So yeah I moved my blog to this address (from www.americangingerinthebigsmoke.blogspot.com ) Very exciting huh? HA. It was just too long before.
So hmm its been awhile and life has been story worthy as usual, but I rarely think my everyday life would be interesting to anyone, well but me and my boyfriend, he's required by law to be interested or at least by sexual contract... SO here's the quickie blow by blow (teheh) version. I went home for Christmas and had a wonderful time with the family and the boyfriend and the best friend who came to visit too. I was completely and utterly surrounded by people who love me. So, it was hard to come back to London with the rain and the regular work schedule. I find myself feeling wholey antisocial. But, it rather coincides with this new eagerness to not suck in my studies, which have amazingly taken off very well.

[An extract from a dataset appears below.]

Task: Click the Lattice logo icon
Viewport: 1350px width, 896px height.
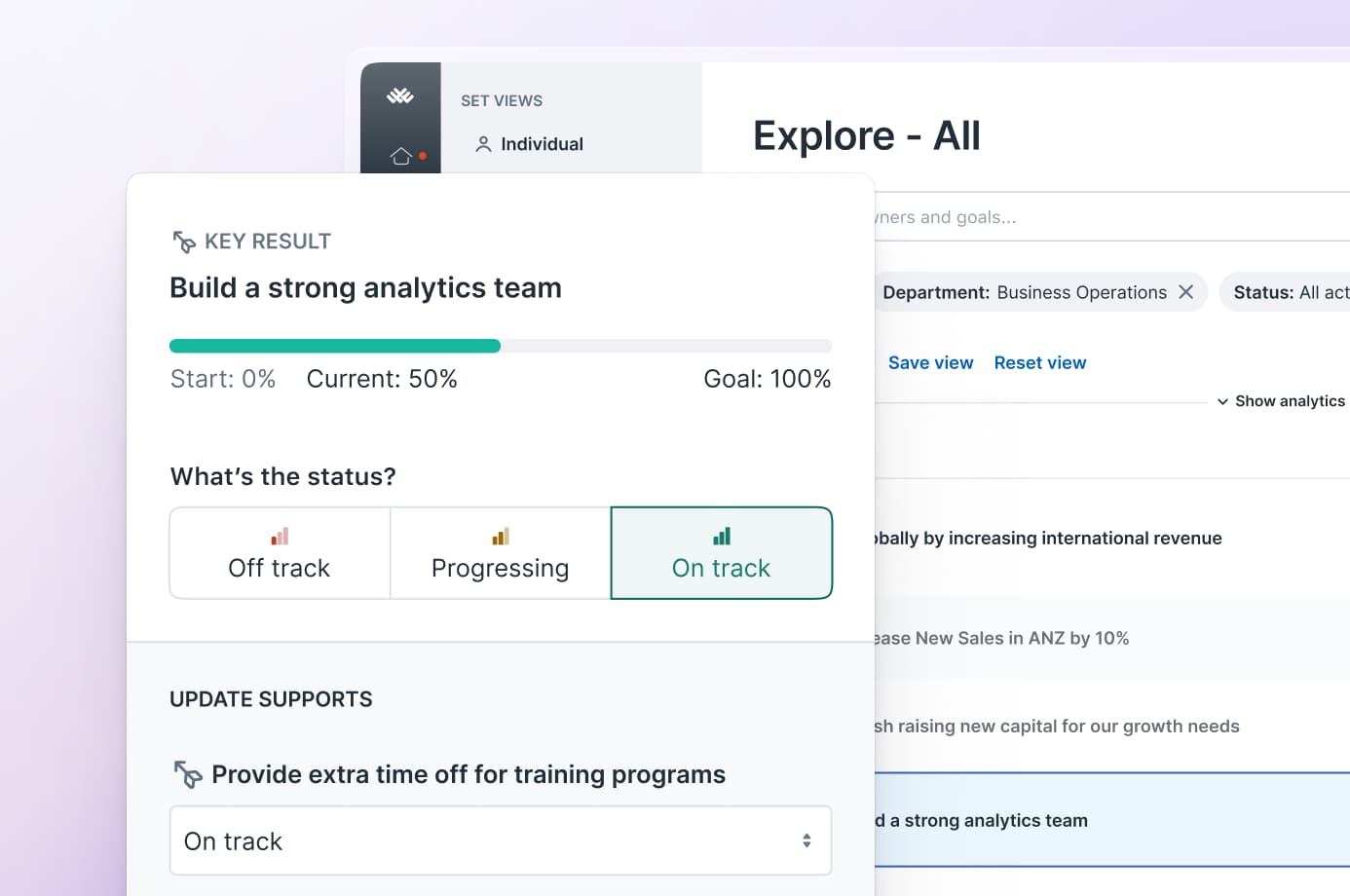Action: tap(400, 94)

I've been given principal (1st) seating in everything I've been assigned to this term. Even a concert with Sir Colin Davis conducting! gee wiz! So really life is going well. It's waay past time my horn playing starting falling into place. I notice about myself and others that we do things completely in our own time. Now, some people NEVER get it done and I was very worried I was one of those. But come to think I've had that worry my whole life. About developing, about socializing even about reading. When in second grade I remained banished to those horrible books with cardboard pages still, while the rest of the class leaped forward with books that had Chapters! I was so horribly embarrassed I didn't even read the cardboard books because I didn't want my peers to see me. It seems I do the same thing with practice. I'm so embarrassed about my level of playing and feeling it should be higher compared to my peers that I don't practice, in fear they'll hear me and hear how bad I am. But not practicing doesn't exactly make me any better! Well, I just turned a corner and took that invisible next step and everyone seems to be impressed with my playing just now. Interesting. I don't remember doing anything different. But I guess I stood back and watched and absorbed long enough so now I can walk out and not make as many mistakes as those I saw before me. I just do things at my own pace and I need to accept that. It's nice not being at the back of the pack anymore and I hope it follows my reading curve which saw me at the back of class and then one of the most accomplished and voracious readers of my class all in one year. Fingers crossed.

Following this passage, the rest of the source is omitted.